While entering the U.S. on a flight from the Dominican Republic in 2010, Marlinspike was detained by federal agents for nearly five hours, all his electronic devices were confiscated, and at first agents claimed he would only get them back if he provided his passwords so they could decrypt the data. Marlinspike refused to do this, and the devices were eventually returned, though he noted that he could no longer trust them, saying, "They could have modified the hardware or installed new keyboard firmware."

==Recognition==
- In 2016, Fortune magazine named Marlinspike among its 40 under 40 for being the founder of Open Whisper Systems and "[encrypting] the communications of more than a billion people worldwide". Wired also named him to its "Next List 2016," as one of "25 Geniuses Who Are Creating the Future of Business."
- In 2017, Marlinspike and Perrin were awarded the Levchin Prize for Real World Cryptography "for the development and wide deployment of the Signal protocol".

==Personal life==
Originally from the state of Georgia, Marlinspike moved to San Francisco in the late 1990s at age 18. The name Moxie Marlinspike is an assumed name partly derived from a childhood nickname.

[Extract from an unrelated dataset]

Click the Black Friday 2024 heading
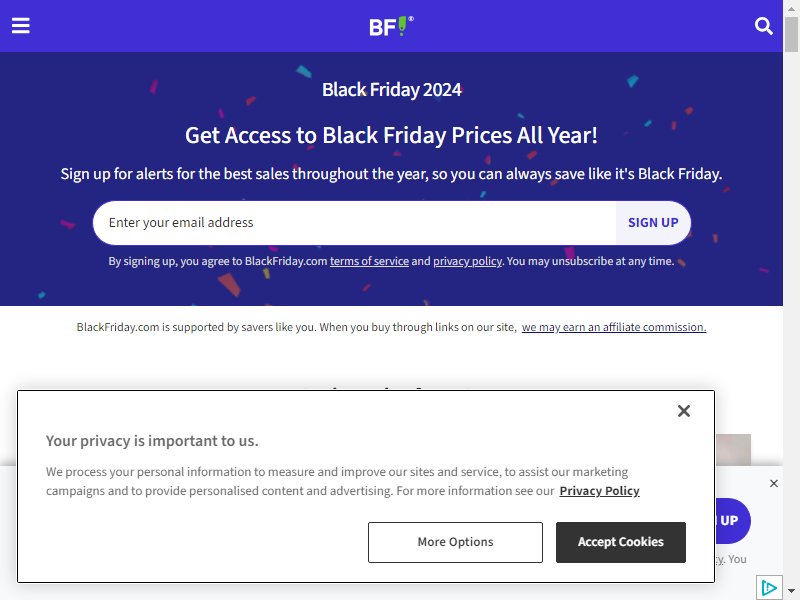800x600 pixels. pos(392,90)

Marlinspike is a sailing enthusiast and master mariner. In 2004, he bought a derelict sailboat and, with three friends, refurbished it and sailed around the Bahamas while making a "video zine" about their journey called Hold Fast. He is also an anarchist, and several of his essays and speeches are published on the website The Anarchist Library, including "An Anarchist Critique of Democracy" and "The Promise of Defeat."